What the task asks:
What is needed is an exact retyping of the records below, from the first line through the line that contains "Task: Focus the 搜索职位关键词 input field".

[Stored records]
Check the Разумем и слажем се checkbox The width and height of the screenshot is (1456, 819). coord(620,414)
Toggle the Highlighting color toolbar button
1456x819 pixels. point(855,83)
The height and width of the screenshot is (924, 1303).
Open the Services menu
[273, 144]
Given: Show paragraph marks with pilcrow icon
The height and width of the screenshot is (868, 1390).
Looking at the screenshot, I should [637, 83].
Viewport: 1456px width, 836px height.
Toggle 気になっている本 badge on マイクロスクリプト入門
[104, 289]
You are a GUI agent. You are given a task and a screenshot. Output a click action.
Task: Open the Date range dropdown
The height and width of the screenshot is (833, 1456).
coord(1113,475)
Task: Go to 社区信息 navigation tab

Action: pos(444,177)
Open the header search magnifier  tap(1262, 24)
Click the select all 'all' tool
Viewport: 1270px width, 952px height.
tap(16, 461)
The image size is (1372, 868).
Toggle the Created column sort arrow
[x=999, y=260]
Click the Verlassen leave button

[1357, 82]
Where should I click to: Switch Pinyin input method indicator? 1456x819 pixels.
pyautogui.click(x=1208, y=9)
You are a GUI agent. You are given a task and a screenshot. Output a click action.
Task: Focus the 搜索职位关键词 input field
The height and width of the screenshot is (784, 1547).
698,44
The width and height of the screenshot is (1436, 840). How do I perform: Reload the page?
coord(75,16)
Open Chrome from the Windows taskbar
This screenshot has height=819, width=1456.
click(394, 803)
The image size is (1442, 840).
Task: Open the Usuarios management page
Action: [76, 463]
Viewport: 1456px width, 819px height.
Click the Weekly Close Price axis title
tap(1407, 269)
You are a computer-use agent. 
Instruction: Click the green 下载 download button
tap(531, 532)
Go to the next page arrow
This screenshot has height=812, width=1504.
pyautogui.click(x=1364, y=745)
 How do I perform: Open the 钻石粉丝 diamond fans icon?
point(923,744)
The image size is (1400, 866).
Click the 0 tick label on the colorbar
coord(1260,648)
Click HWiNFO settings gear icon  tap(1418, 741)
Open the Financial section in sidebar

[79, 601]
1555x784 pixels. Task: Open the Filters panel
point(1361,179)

Written reply:
Check the Разумем и слажем се checkbox The width and height of the screenshot is (1456, 819). coord(620,414)
Toggle the Highlighting color toolbar button
1456x819 pixels. point(855,83)
The height and width of the screenshot is (924, 1303).
Open the Services menu
[273, 144]
Given: Show paragraph marks with pilcrow icon
The height and width of the screenshot is (868, 1390).
Looking at the screenshot, I should [637, 83].
Viewport: 1456px width, 836px height.
Toggle 気になっている本 badge on マイクロスクリプト入門
[104, 289]
You are a GUI agent. You are given a task and a screenshot. Output a click action.
Task: Open the Date range dropdown
The height and width of the screenshot is (833, 1456).
coord(1113,475)
Task: Go to 社区信息 navigation tab

Action: pos(444,177)
Open the header search magnifier  tap(1262, 24)
Click the select all 'all' tool
Viewport: 1270px width, 952px height.
tap(16, 461)
The image size is (1372, 868).
Toggle the Created column sort arrow
[x=999, y=260]
Click the Verlassen leave button

[1357, 82]
Where should I click to: Switch Pinyin input method indicator? 1456x819 pixels.
pyautogui.click(x=1208, y=9)
You are a GUI agent. You are given a task and a screenshot. Output a click action.
Task: Focus the 搜索职位关键词 input field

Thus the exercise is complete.